L’appartement a été retourné : des pieds de chaises sont arrachés, de la vaisselle est brisée. "Elle a été battue comme plâtre toute la journée, elle présentait une multitude de fractures, de coups, avait les cheveux arrachés". Au total, le médecin légiste dénombre 143 lésions sur tout le corps de la victime, plus d’une vingtaine de fractures, un traumatisme crânien, des incisions profondes au couteau ou aux ciseaux et des lésions génitales "évocatrices de violences sexuelles", précise le rapport d’autopsie.
Hocine Hamoudi, alors âgé de 28 ans, est interpellé le lendemain des faits à Roubaix. Le compagnon de Sandra, rencontré quatre ans avant les faits, reconnaîtra lors de l’instruction l’avoir frappée car elle le menaçait avec un couteau, sans toutefois avoir voulu la tuer. Son casier comporte 14 condamnations pour divers délits. Au moins deux compagnes ont déposé plainte pour violences en 2009 et 2013. Contactés, ses avocats n’ont pas souhaité s’exprimer avant l’ouverture du procès.
De nombreuses alertes, en vain
Avant le drame, l’entourage de la victime avait déjà assisté aux explosions de colère d’Hocine Hamoudi. Sandra Helleputte apparaissait régulièrement avec des coquards. Elle coupait ses cheveux court pour éviter qu’il lui tire.
En juin 2014, elle avait déposé plainte après avoir reçu des coups de poings et de tournevis. "Sandra avait alors été hospitalisée et avait reçu 4 jours d’ITT, raconte Blandine Lejeune, mais lui ne sera pas entendu".
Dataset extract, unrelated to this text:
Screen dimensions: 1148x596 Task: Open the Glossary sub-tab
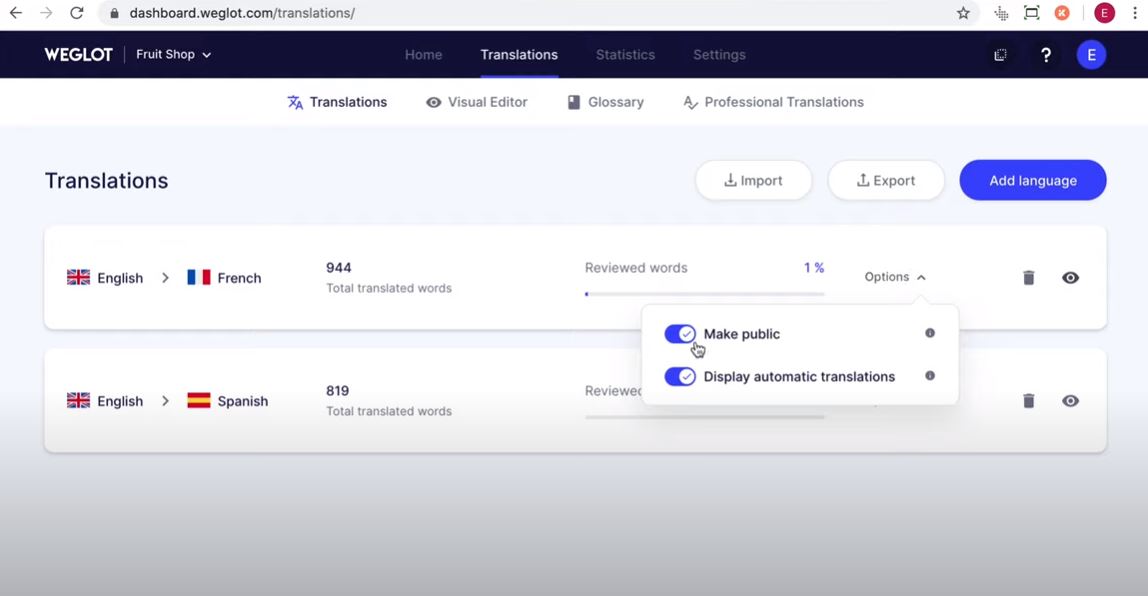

L’avocate détaille l’emprise dans laquelle Sandra Helleputte était plongée. "À chaque fois qu’elle déposait plainte contre lui, elle en prenait de plus belle. Quelques semaines plus tard, elle est retournée au commissariat pour retirer sa plainte en expliquant que ce n’est pas Hocine Hamoudi qui l’avait frappée. Sans comparution ni contrôle judiciaire et sans donner plus de précisions, le parquet va classer la plainte sans suite".
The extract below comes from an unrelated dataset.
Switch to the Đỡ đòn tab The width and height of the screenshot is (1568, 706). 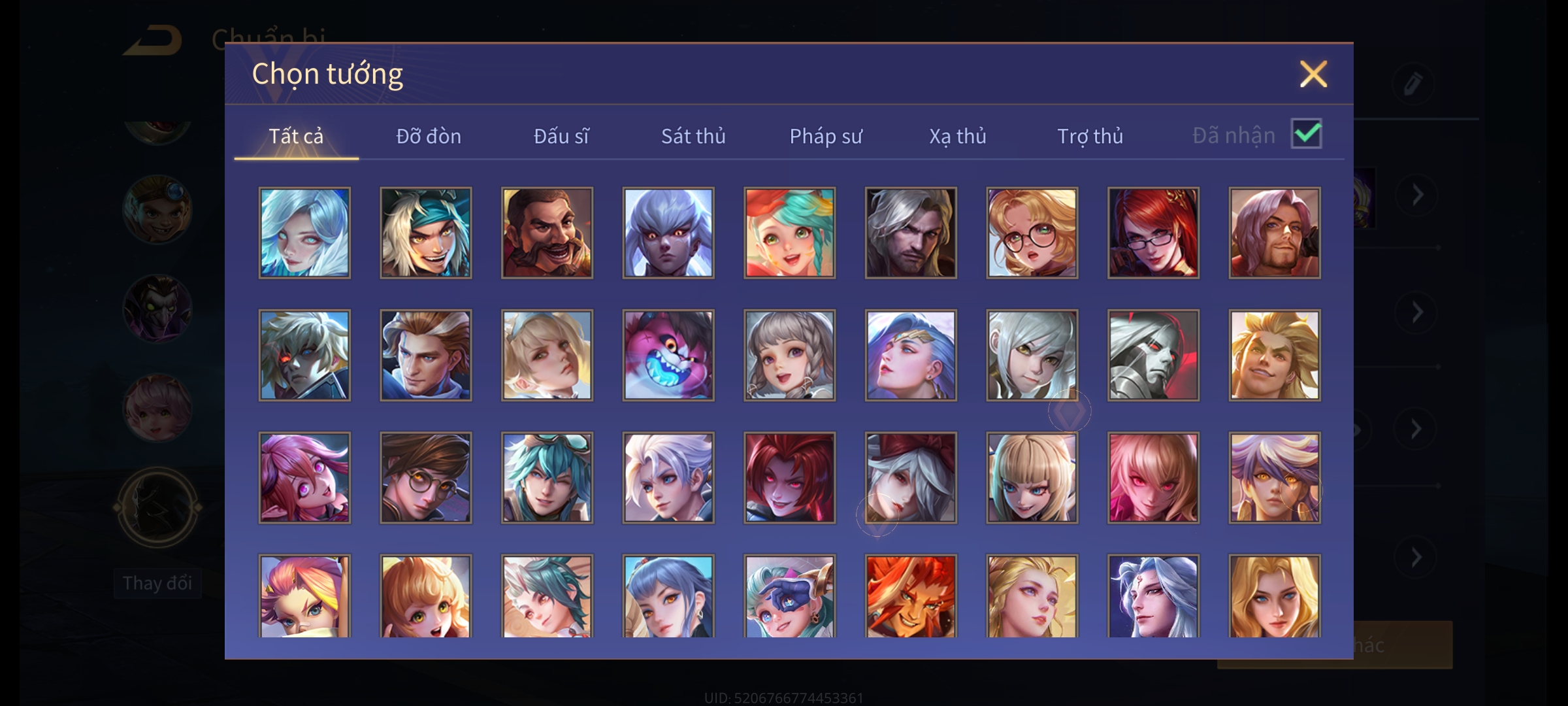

Entre janvier et avril 2015, les policiers sont intervenus à trois reprises au domicile de Sandra Helleputte. Le 13 avril, soit quinze jours à peine avant le drame, la mère de famille va de nouveau déposer plainte. "Elle voulait le quitter, il a défoncé la fenêtre de la cuisine à l’aide d’un vélo et elle a reçu des débris de verre, précise Blandine Lejeune. Elle a brandi un couteau en lui disant : « si tu rentres, je te tue »".
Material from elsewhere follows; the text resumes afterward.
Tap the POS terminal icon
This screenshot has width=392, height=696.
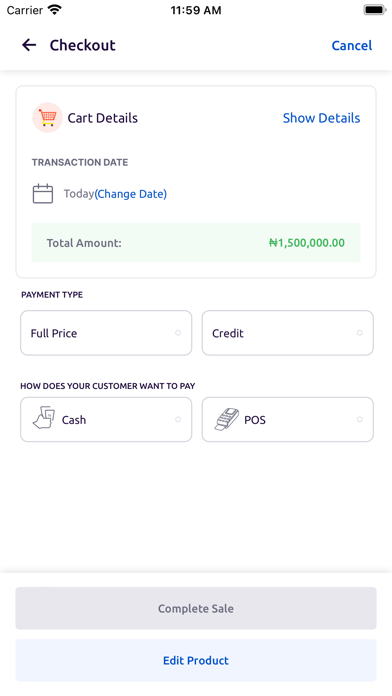click(227, 419)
Lorsqu’Hocine Hamoudi est parti, Sandra Helleputte s’est rendue au commissariat, couverte de sang. "Le policier lui a lancé: « est-ce que vous vous rendez compte que brandir un couteau, c’est une menace avec arme ? » Elle lui a répondu qu’elle n’avait pas d’autre moyen de se défendre, poursuit Blandine Lejeune. Elle s’est pris un rappel à la loi pour menace avec arme. Lui a été convoqué à une audience en juin 2015, sans aucun contrôle jusque là".
Mais il est trop tard. Hocine Hamoudi donnera la mort à sa compagne quinze jours plus tard.
Hocine Hamoudi remis en liberté six mois après le crime
Placé en détention provisoire dans la foulée du crime le 4 mai 2015, Hocine Hamoudi est remis en liberté et placé sous contrôle judiciaire à peine six mois plus tard malgré sa mise en examen pour meurtre aggravé. Franck Berton, son avocat de l’époque, a soulevé un vice de procédure dans le dossier.
Se donne-t-on vraiment les moyens ? Quand on regarde les chiffres et tous les féminicides qui arrivent encore, on n’est pas encore au niveau de l’Espagne où le nombre de féminicides a réellement baissé.
Blandine Lejeune, avocate de la famille de Sandra Helleputte
En juin 2018, le jeune homme est condamné à trois ans d’emprisonnement pour avoir prostitué et agressé une femme, puis est de nouveau condamné 18 mois plus tard pour avoir ébouillanté son codétenu. Mais le 3 avril 2020, Hocine Hamoudi est remis en liberté conditionnelle pour raison sanitaire alors que la France est confinée et traverse la première vague de Covid-19.
À peine sorti de prison, il s’en prend de nouveau à une femme habitant Ronchin qu’il avait déjà importunée et écope d’un rappel à l’ordre. En septembre 2021, Hocine Hamoudi retourne derrière les barreaux car il est visé par une nouvelle procédure pour viol et violences sur une nouvelle compagne.